_Excerpted data_
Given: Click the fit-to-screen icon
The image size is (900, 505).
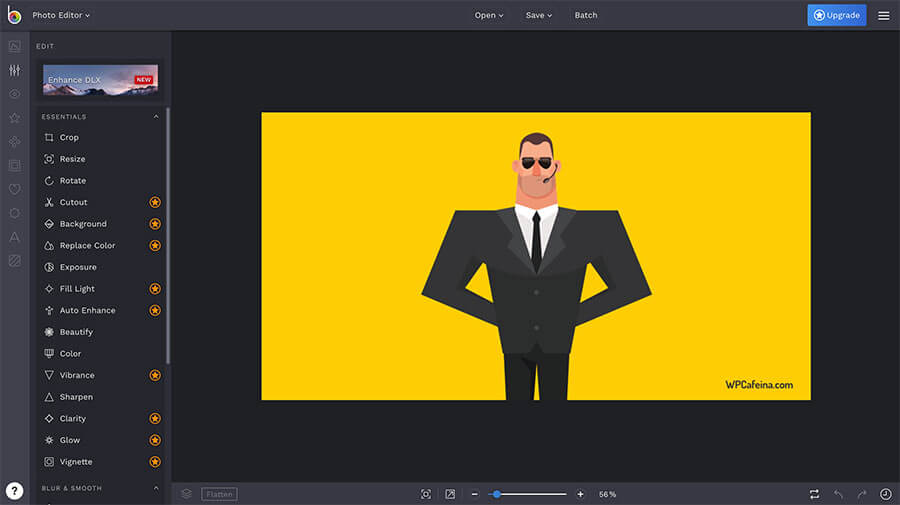Looking at the screenshot, I should coord(426,494).
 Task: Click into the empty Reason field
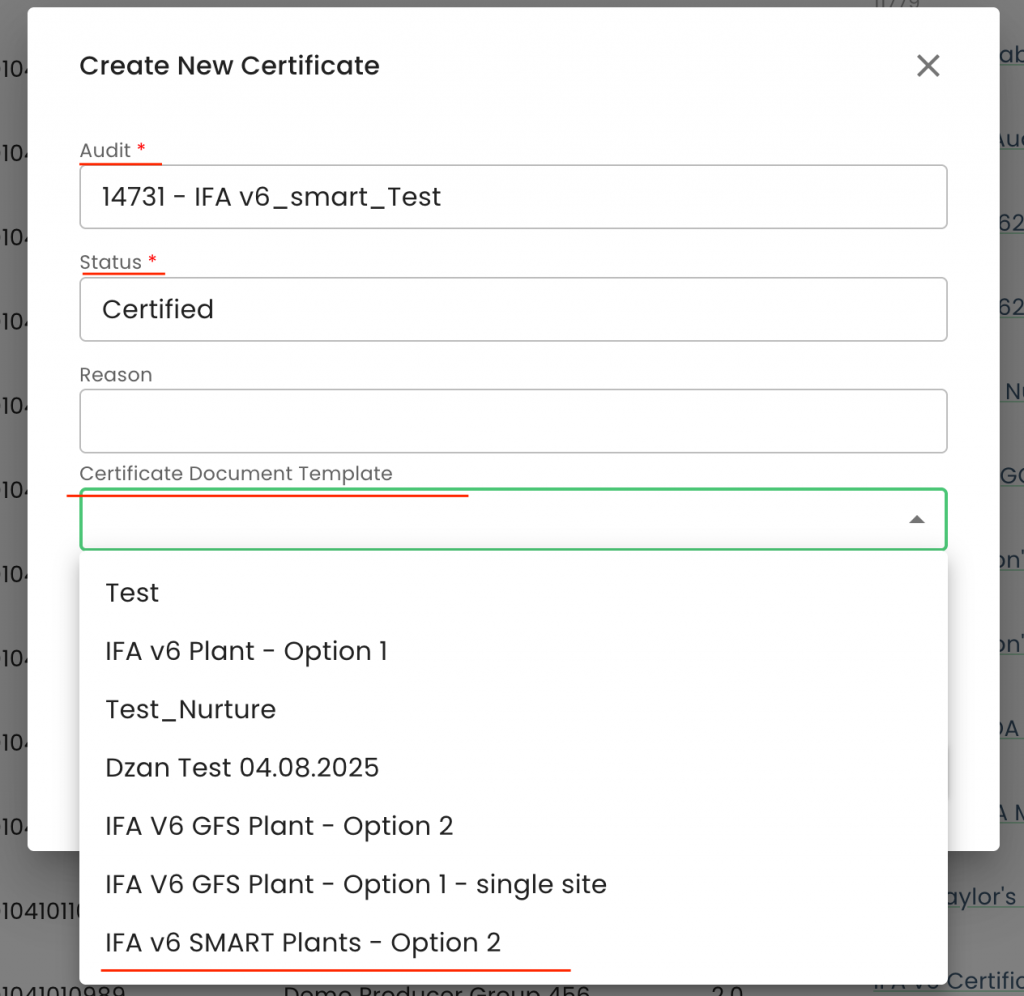coord(513,421)
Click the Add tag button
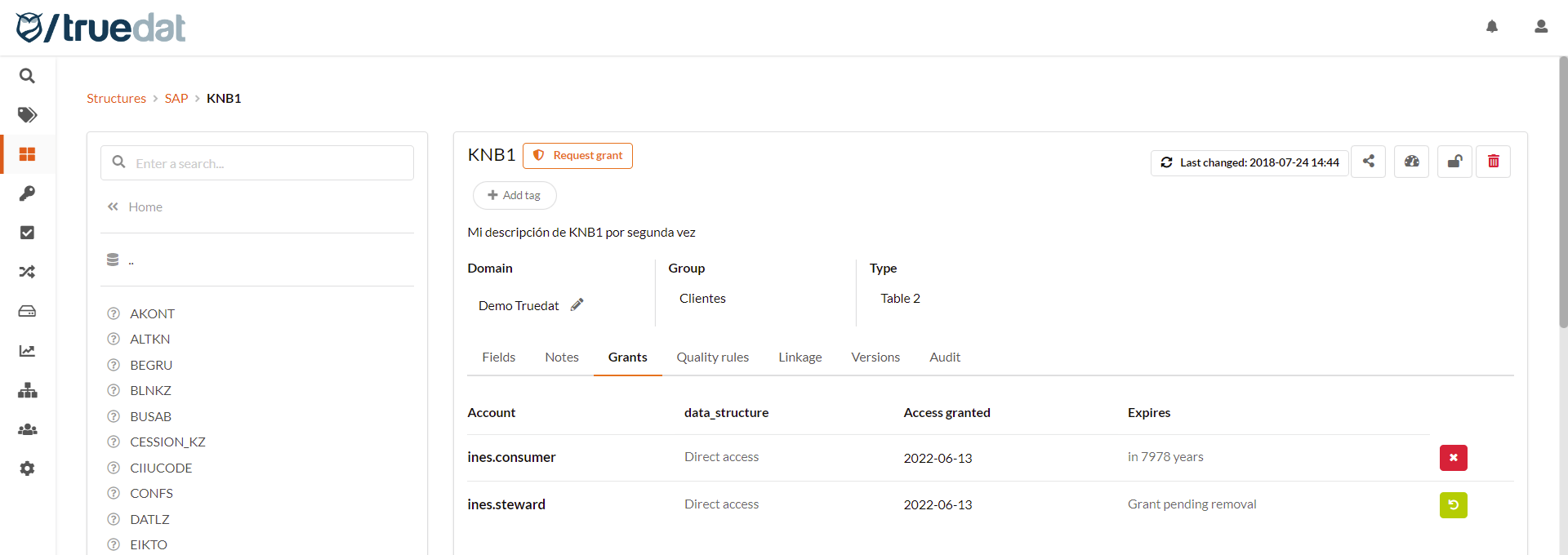Screen dimensions: 1568x555 point(514,196)
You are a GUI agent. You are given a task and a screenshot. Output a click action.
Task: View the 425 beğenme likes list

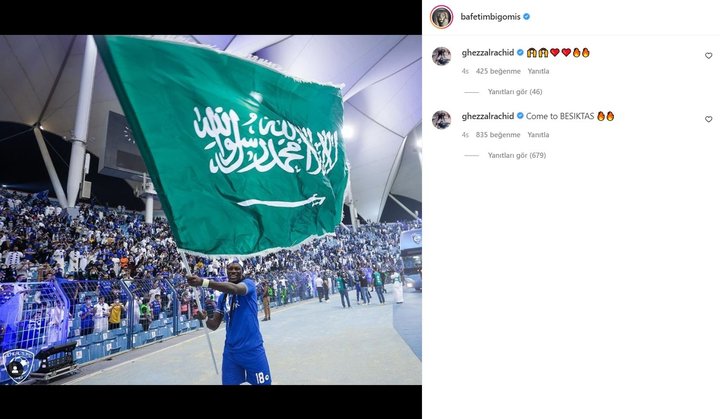pyautogui.click(x=498, y=71)

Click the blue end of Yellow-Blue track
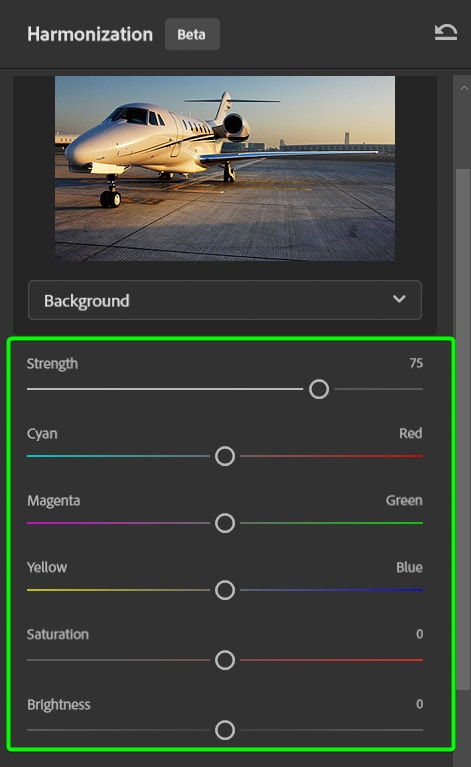click(x=417, y=590)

_Problem description_
Without including any pictures, repeat the records above exactly.

_Answer below_
Given: Click the fit-to-screen icon
The image size is (900, 505).
Looking at the screenshot, I should coord(426,494).
 Task: Click into the empty Reason field
coord(513,421)
Click the Add tag button
Screen dimensions: 1568x555 point(514,196)
You are a GUI agent. You are given a task and a screenshot. Output a click action.
Task: View the 425 beğenme likes list

pyautogui.click(x=498, y=71)

Click the blue end of Yellow-Blue track
click(x=417, y=590)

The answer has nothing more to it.